Covers the calibration of models and the valuation of financial instruments. Highly advanced numerical schemes are used to provide fast and robust solutions. A critical step in the valuation process is the parameter identification for the models used for the simulation of the underlying risk factors, as the inverse problem may be ill-posed. Our algorithms targeting and solving these inverse problems have been developed together with some of the leading mathematicians in this fields. For the solution of the forward problem (valuation) UnRisk chooses among different methods including the solution of PDEs with Finite Difference/Finite Element schemes, the solution of SDEs with (Quasi-) Monte-Carlo methods as well as direct integration methods like Adaptive Integration and Fourier based techniques. The UnRisk Valuation Engine covers many models and a vast variety of deal types.
Covers parametric, historic and Monte Carlo Value at Risk calculations for a variety of risk factors. For a deeper understanding of the sources of risk, the VaR Engine allows the calculation of incremental, marginal and contribution VaR from single instruments up to the portfolio level. Besides the VaR other important key ratios, like the expected shortfall, are calculated. Routines for backtesting the results are included. Also scenario analysis and stress testing are part of the engine.

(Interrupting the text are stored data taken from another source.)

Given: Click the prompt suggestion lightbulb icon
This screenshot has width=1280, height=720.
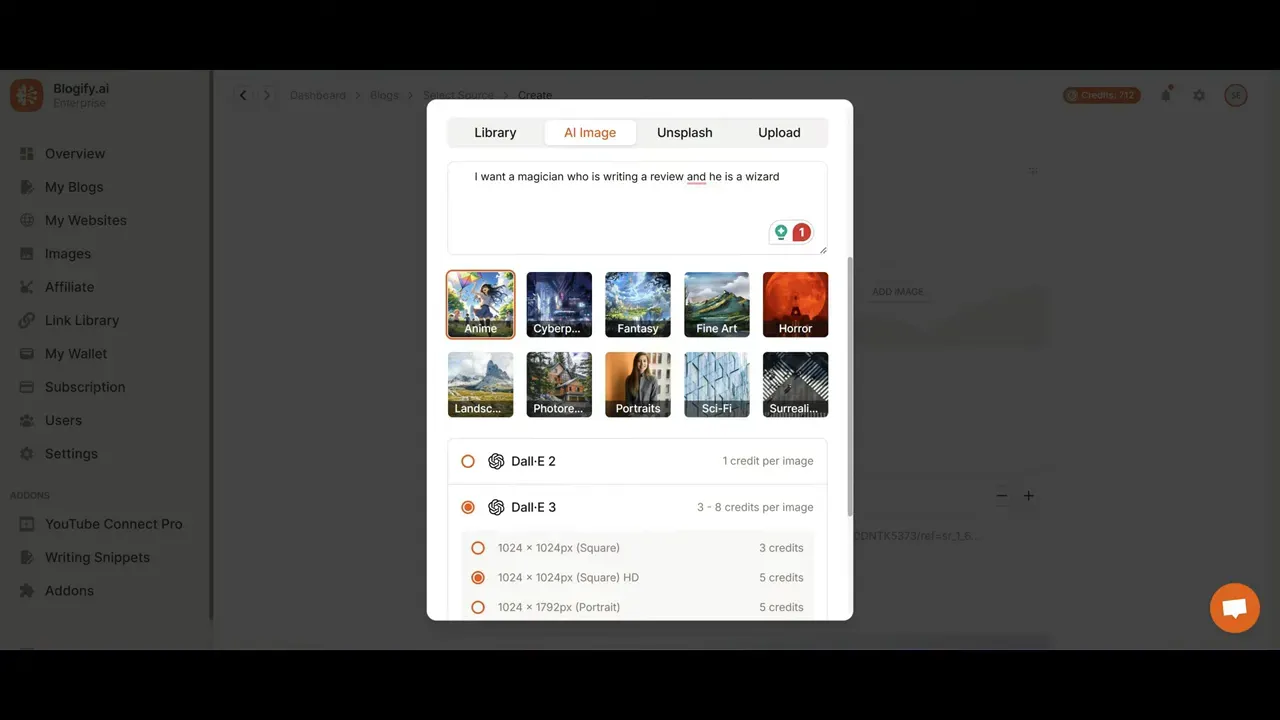Looking at the screenshot, I should pos(781,231).
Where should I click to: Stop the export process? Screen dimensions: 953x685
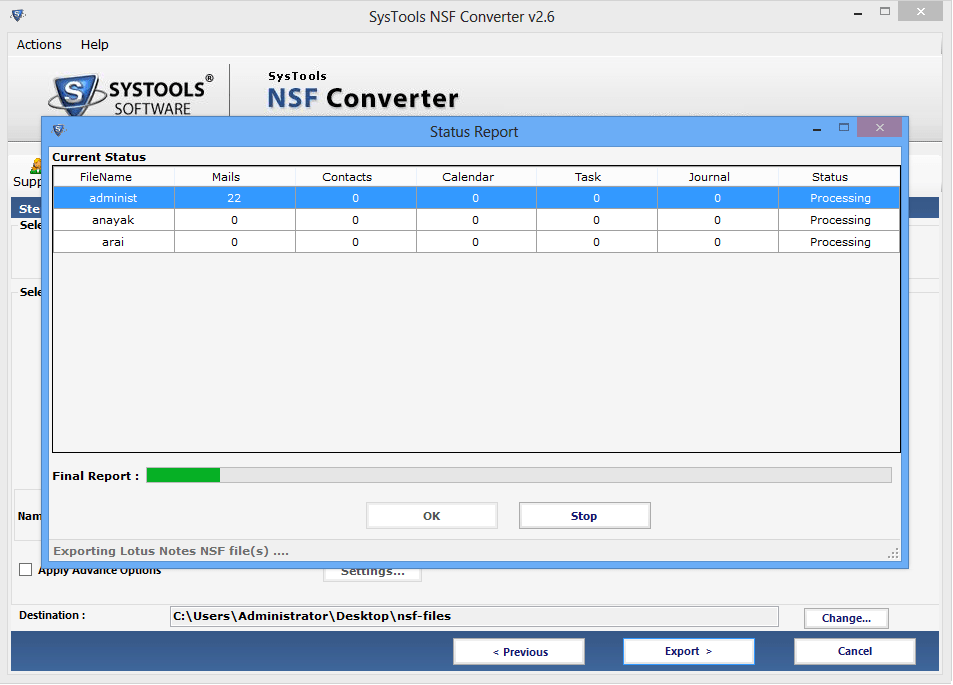584,516
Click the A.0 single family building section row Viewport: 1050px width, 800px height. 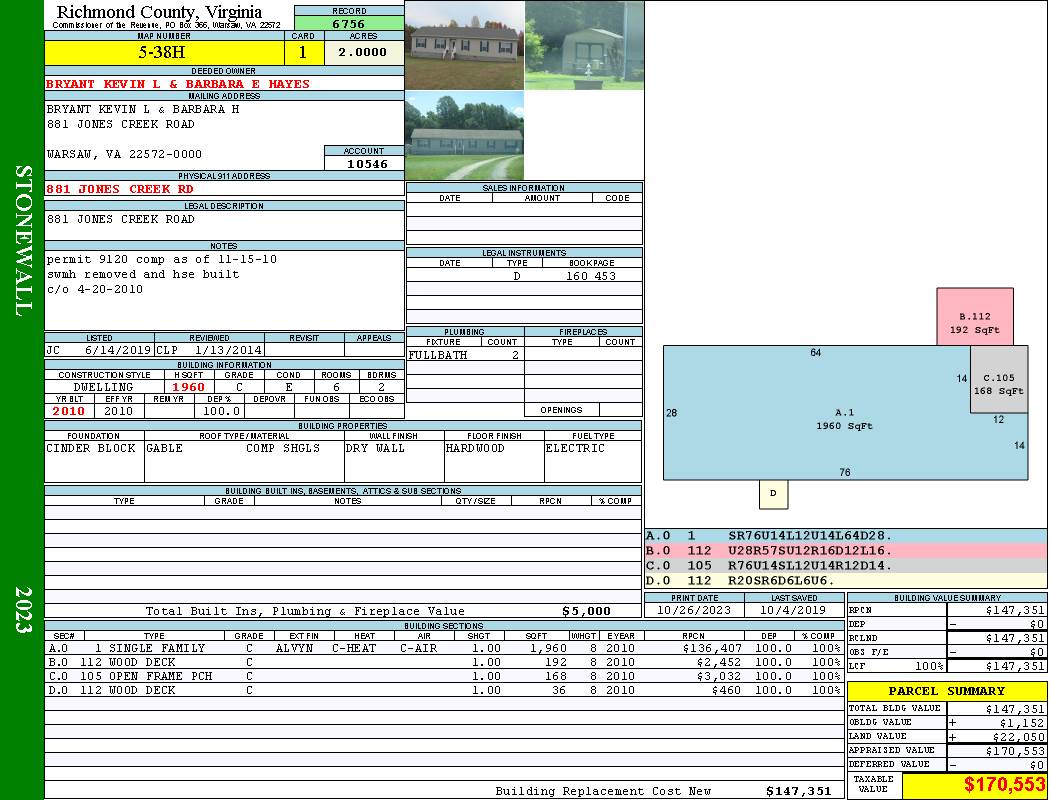[x=443, y=648]
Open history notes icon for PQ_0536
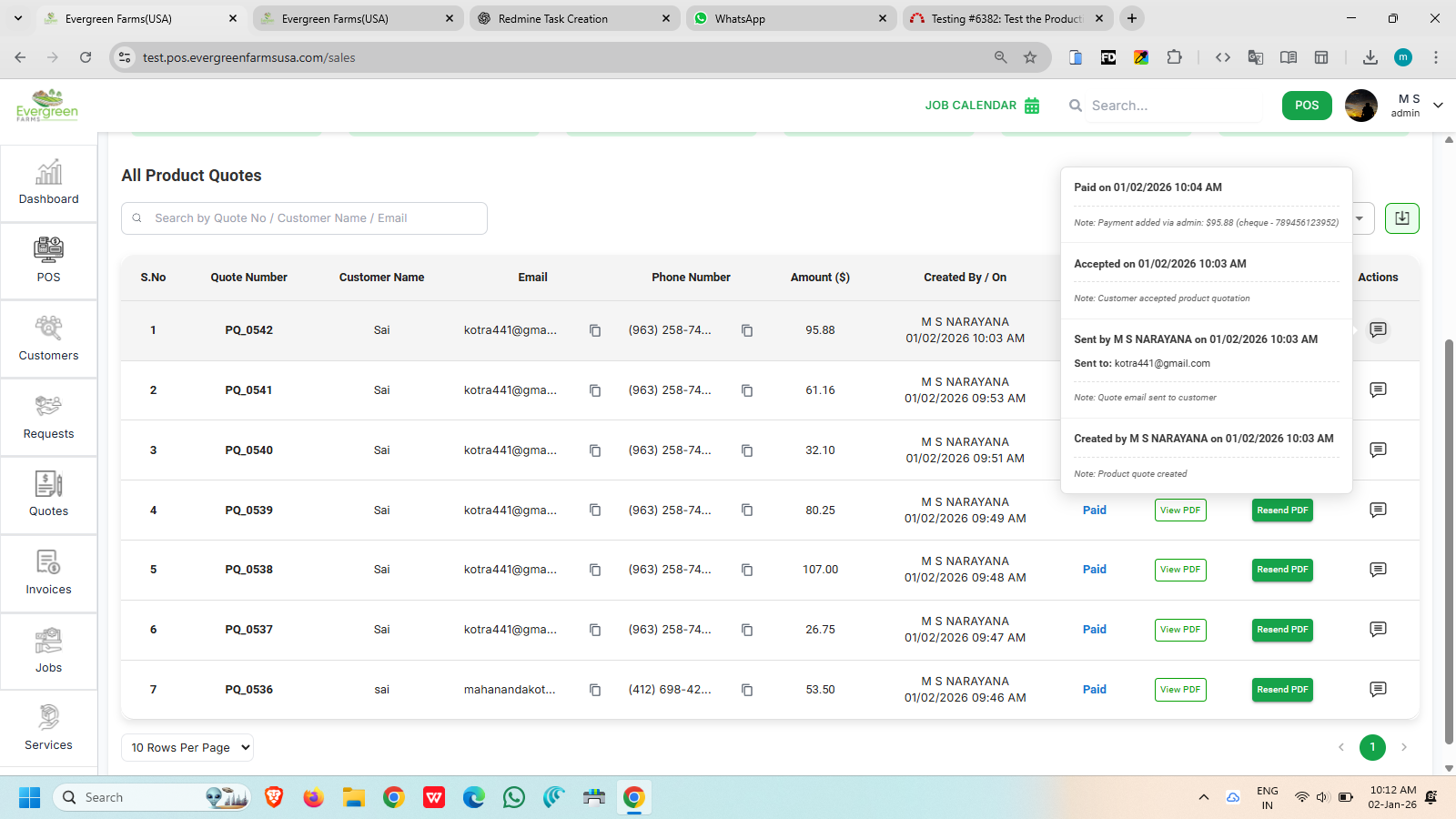The image size is (1456, 819). 1378,690
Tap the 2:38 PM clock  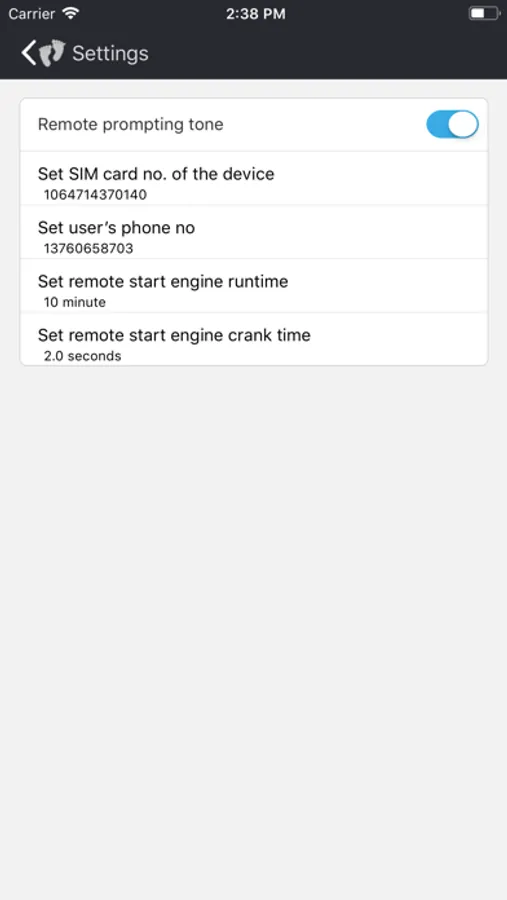point(256,14)
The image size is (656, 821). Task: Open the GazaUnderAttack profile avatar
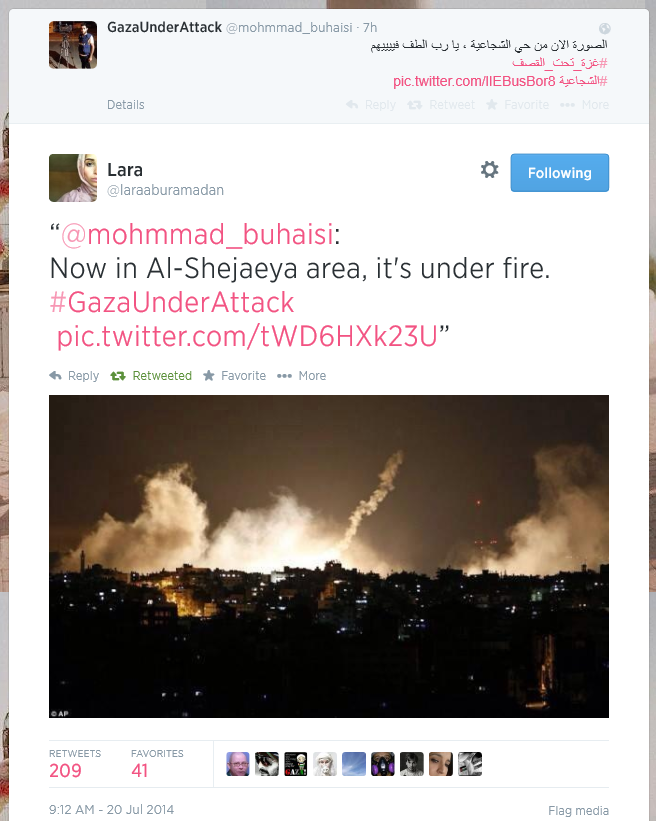[73, 45]
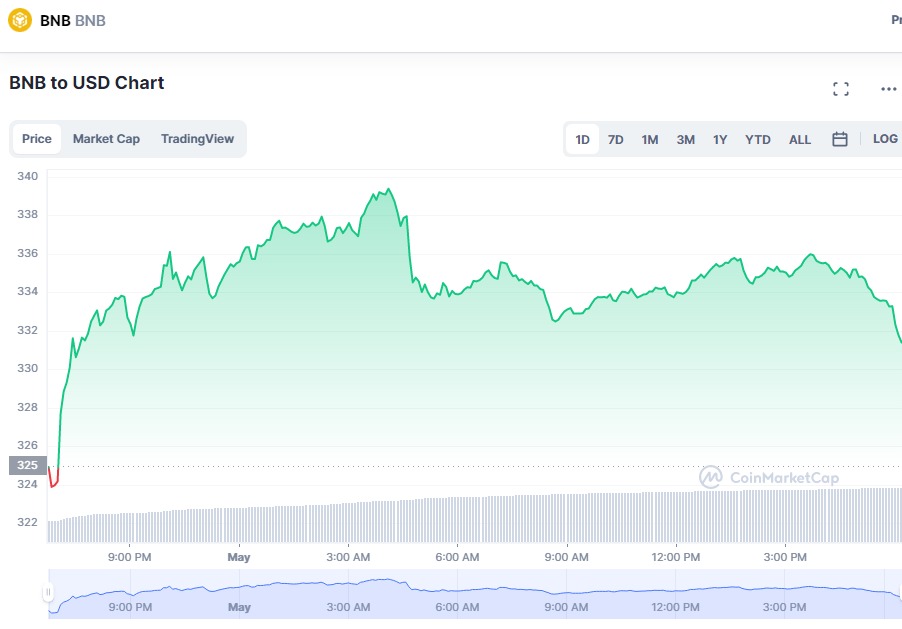Viewport: 902px width, 629px height.
Task: Toggle logarithmic scale with LOG
Action: (x=885, y=139)
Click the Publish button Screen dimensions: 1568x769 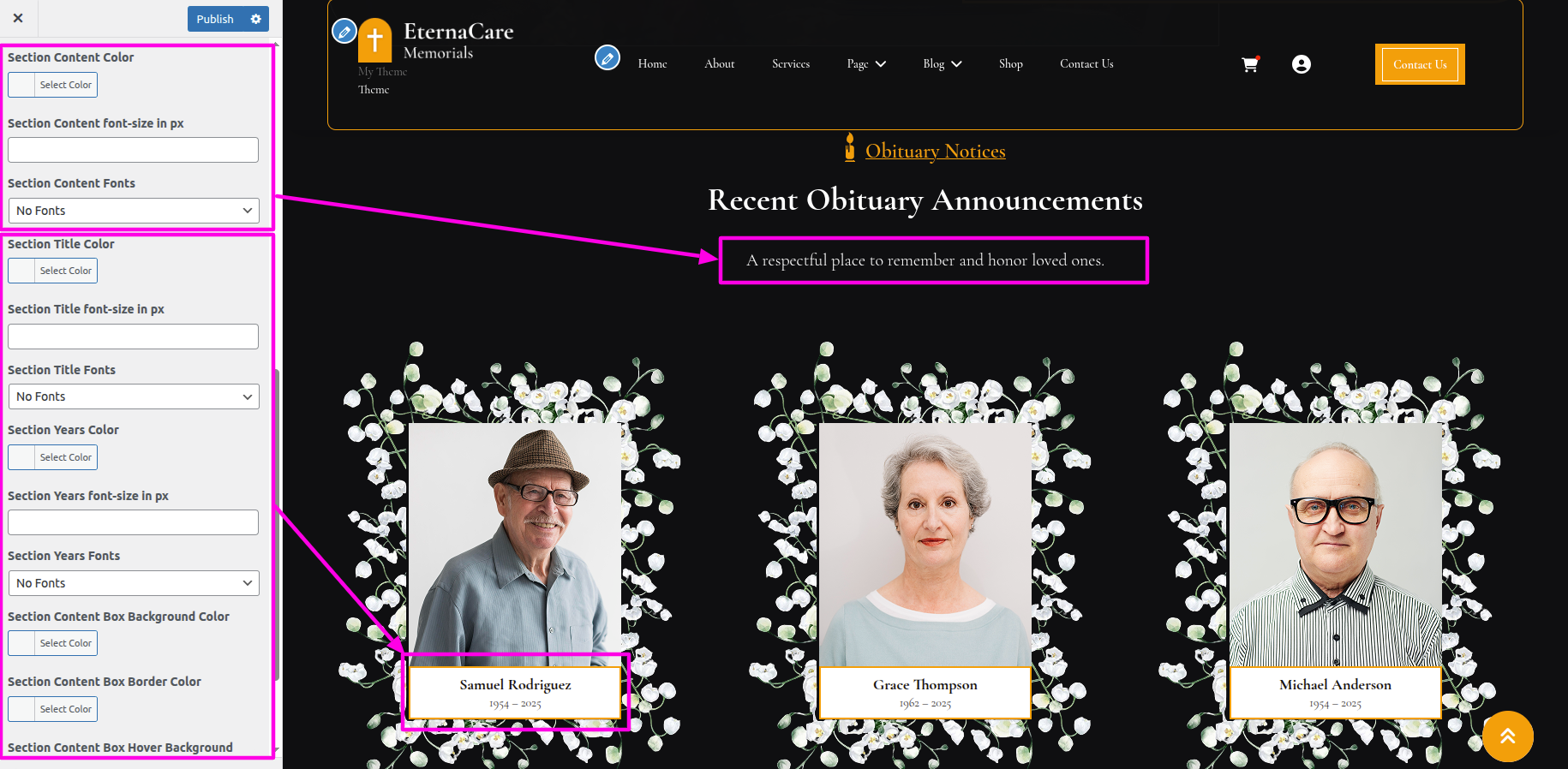point(214,19)
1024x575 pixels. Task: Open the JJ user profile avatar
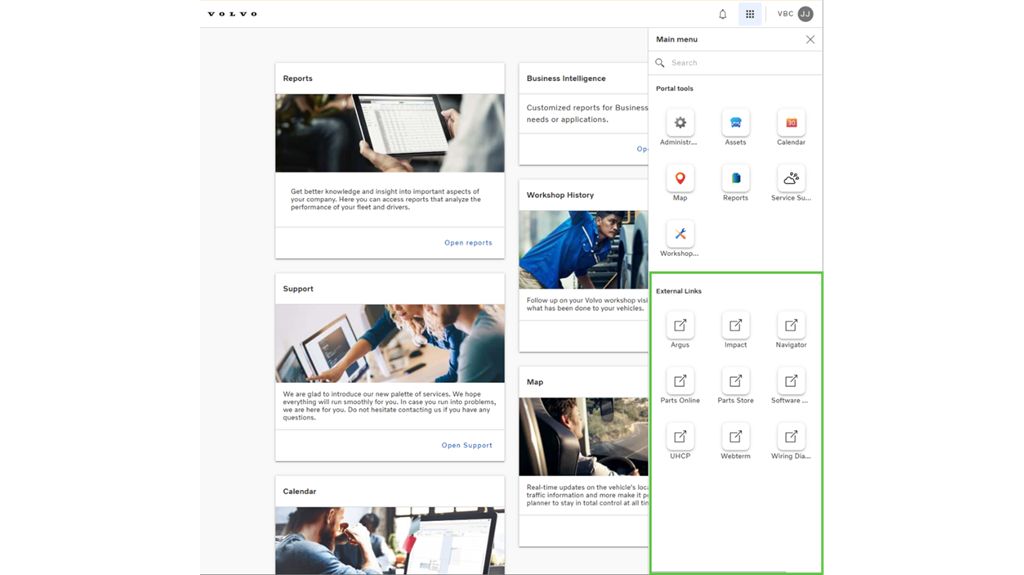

Utilizing our most advanced numerical schemes, UnRisk xVA engine is capable of simulating expsoures and calculating derived quantities like CVA and DVA. All risk factors of a portfolio are simulated together to create market scenarios - all instruments of a portfolio are evaluated under these scenarios to obtain the exposures. In the aggregation process, netting can be applied and the xVA management ratios are calculated taken into account probabilities of default for the counterparty and the institution.